〇 東海林春山さん(陸上の高校生女子と同級生ロードレーサー女子)
https://kakuyomu.jp/works/1177354054918597953
こちらは爽やかな青春ものの東海林春山さん。「走る」を共通点にした女の子同士の親友という設定です。葵の一人称語りで話を進めるとどうしても「走れなくなった」苦悩を書かなくてはいけなくて湿りがちになるのですが、苦悩の部分を最低限に抑えることに成功しています。ポイントは脇役で出てくるロードレーサー仲間の佑くんと、詞からのメッセージ。力強く前を向いたシーンで終わるの、いいですよね。描写がとても丁寧ですがくどさは感じません。お上手です。
〇 涼月さん(娘とその父親)
https://kakuyomu.jp/works/1177354054920976874
これはコロンブスの卵。ありそうでなかった親子の設定が出色です。この設定一発で指定プロットのすべての要素が無理なく無駄なく展開できていますよね。いやお見事でした。細かい表現や描写にはまだ洗練の余地がありそうですが、この設定を思いついたところが非凡な才能です。個人的に表現や描写は練習で向上できるものと思っています。

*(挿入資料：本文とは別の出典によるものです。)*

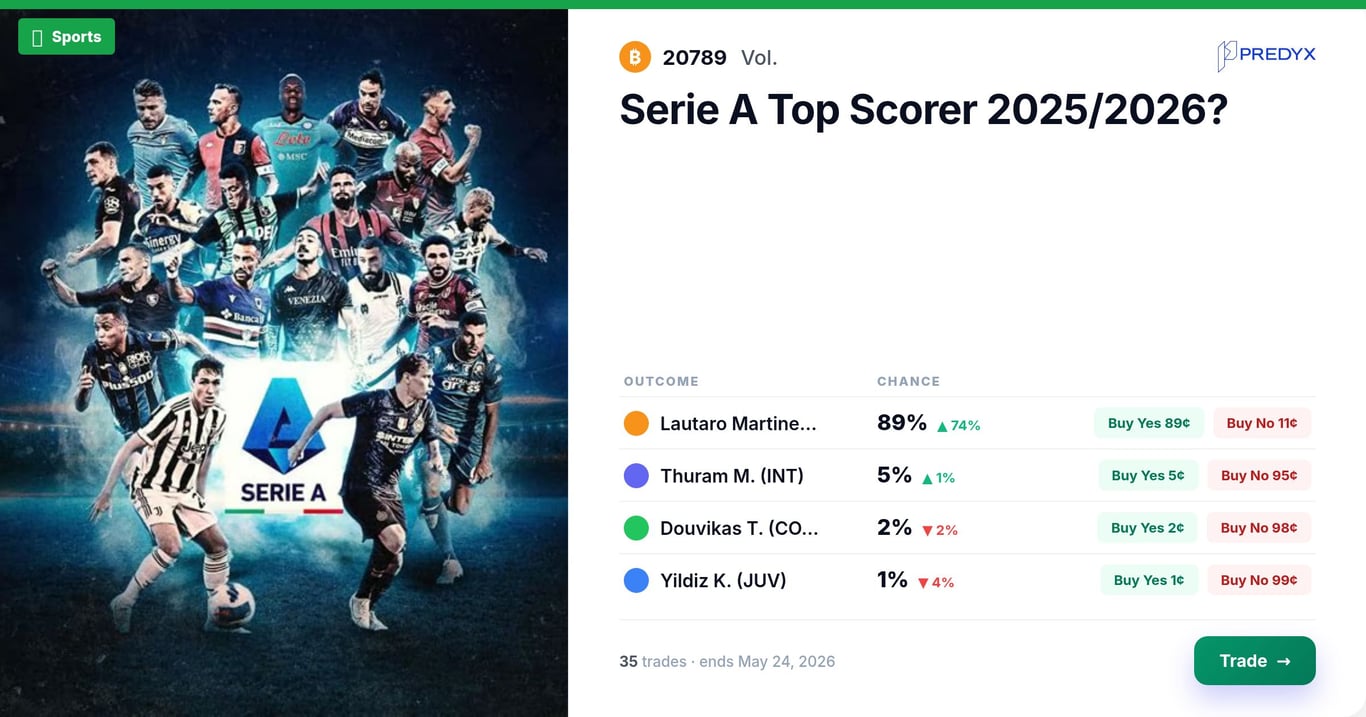
Task: Buy Yes at 2¢ for Douvikas
Action: 1148,528
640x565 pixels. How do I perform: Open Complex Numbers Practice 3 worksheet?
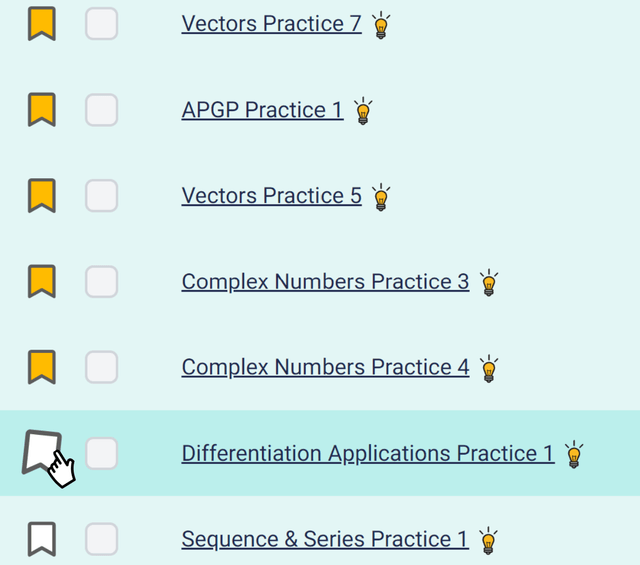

続いて明るいお話。このプロットはあえて狙わないと明るいお話にはならないのですが、工夫を凝らして明るい話に持って行った猛者たち。傑作ぞろいです。
〇 和希さん(高校生バンド女子と同級生バンド女子)
https://kakuyomu.jp/works/1177354054918662806
ガールズバンドを舞台にちょい百合の和希さんのお話。序盤から詞の手紙の内容と回想シーンが平行して進むという構成が斬新です。百合系にふってありますが、それはどちらかというと味付け程度で、ほとんどの場面が明るい雰囲気の普通の高校生の学園ものになっています。全体的に軽くて湿り気の少ない和希さんの筆致の特徴で、2万字の長さを感じさせません。
〇 夏頼さん(自動車部大学生女子と同じ部の女子)
https://kakuyomu.jp/works/1177354054918616767
こちらは大学の自動車部を舞台にした夏頼さんのお話。テンポよく進む構成で、前半の弱小自動車部のどこかけだるい雰囲気と、後半のアツいレースシーンの対比がいいですよね。このレース大会は詞が亡くなった後に開催されているのですが、詞の没後のシーンをきっちり書いているところが素晴らしいです。今回の参加作、詞の没後、手紙を読んで決意を新たにするところで終わる小説が多いのですが、夏頼さんはあえて決意を新たに臨んだレースシーンとその結末までをしっかり書いています。これは素晴らしいですね。読後にスカッと達成感が残ります。おススメの一作です。
〇 岡本紗矢子さん(中学生女子と同級生)
https://kakuyomu.jp/works/1177354054919111418
いやあ、これも素晴らしい。ちゃんと指定プロットを丁寧になぞっているのですが、JCが一生懸命走り回る姿がお話のメインです。あーちゃんこと葵を応援したくなる話になっています。葵にそうまでさせるのは、つーちゃんこと詞の死後のメッセージによる指示が的確だからなんですよね。メッセージの方法もその内容も絶妙です。またあーちゃんつーちゃんと呼び合うところもなかなかのツボでした。岡本さんの着想には脱帽します。構想の勝利ですね。イチオシの一作です。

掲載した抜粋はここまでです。